Item position rows:
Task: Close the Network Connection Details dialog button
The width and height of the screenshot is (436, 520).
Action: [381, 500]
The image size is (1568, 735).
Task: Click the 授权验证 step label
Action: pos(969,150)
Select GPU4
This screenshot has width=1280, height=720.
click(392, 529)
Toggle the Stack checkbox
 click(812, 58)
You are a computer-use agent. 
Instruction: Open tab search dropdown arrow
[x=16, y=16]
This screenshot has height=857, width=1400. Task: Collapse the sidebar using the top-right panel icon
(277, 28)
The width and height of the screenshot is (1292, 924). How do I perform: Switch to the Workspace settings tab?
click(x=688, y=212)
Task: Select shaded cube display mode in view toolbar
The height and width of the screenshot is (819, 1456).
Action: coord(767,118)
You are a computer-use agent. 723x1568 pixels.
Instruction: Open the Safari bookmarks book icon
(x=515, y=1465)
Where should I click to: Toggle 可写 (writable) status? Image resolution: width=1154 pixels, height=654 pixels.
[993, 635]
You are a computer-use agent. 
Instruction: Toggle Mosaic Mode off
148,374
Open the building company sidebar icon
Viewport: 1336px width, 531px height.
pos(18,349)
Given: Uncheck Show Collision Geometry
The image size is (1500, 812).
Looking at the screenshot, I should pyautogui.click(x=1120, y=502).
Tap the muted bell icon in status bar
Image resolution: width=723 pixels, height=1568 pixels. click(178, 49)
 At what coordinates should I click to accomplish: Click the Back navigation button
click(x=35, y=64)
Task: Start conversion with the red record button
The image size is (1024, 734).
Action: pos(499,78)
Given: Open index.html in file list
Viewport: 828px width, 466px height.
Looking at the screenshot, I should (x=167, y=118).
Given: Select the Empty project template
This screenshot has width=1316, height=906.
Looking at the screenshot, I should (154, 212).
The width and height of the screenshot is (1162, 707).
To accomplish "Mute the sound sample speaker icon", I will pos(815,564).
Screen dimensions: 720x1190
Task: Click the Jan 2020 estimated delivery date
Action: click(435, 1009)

- Written exercise
Print every one of the rows above again, word for word, with nothing changed.

- The answer
Task: Close the Network Connection Details dialog button
The width and height of the screenshot is (436, 520).
Action: [381, 500]
The image size is (1568, 735).
Task: Click the 授权验证 step label
Action: pos(969,150)
Select GPU4
This screenshot has width=1280, height=720.
click(392, 529)
Toggle the Stack checkbox
 click(812, 58)
You are a computer-use agent. 
Instruction: Open tab search dropdown arrow
[x=16, y=16]
This screenshot has height=857, width=1400. Task: Collapse the sidebar using the top-right panel icon
(277, 28)
The width and height of the screenshot is (1292, 924). How do I perform: Switch to the Workspace settings tab?
click(x=688, y=212)
Task: Select shaded cube display mode in view toolbar
The height and width of the screenshot is (819, 1456).
Action: coord(767,118)
You are a computer-use agent. 723x1568 pixels.
Instruction: Open the Safari bookmarks book icon
(x=515, y=1465)
Where should I click to: Toggle 可写 (writable) status? Image resolution: width=1154 pixels, height=654 pixels.
[993, 635]
You are a computer-use agent. 
Instruction: Toggle Mosaic Mode off
148,374
Open the building company sidebar icon
Viewport: 1336px width, 531px height.
pos(18,349)
Given: Uncheck Show Collision Geometry
The image size is (1500, 812).
Looking at the screenshot, I should pyautogui.click(x=1120, y=502).
Tap the muted bell icon in status bar
Image resolution: width=723 pixels, height=1568 pixels. click(178, 49)
 At what coordinates should I click to accomplish: Click the Back navigation button
click(x=35, y=64)
Task: Start conversion with the red record button
The image size is (1024, 734).
Action: pos(499,78)
Given: Open index.html in file list
Viewport: 828px width, 466px height.
Looking at the screenshot, I should (x=167, y=118).
Given: Select the Empty project template
This screenshot has width=1316, height=906.
Looking at the screenshot, I should (154, 212).
The width and height of the screenshot is (1162, 707).
To accomplish "Mute the sound sample speaker icon", I will pos(815,564).
Screen dimensions: 720x1190
Task: Click the Jan 2020 estimated delivery date
Action: click(435, 1009)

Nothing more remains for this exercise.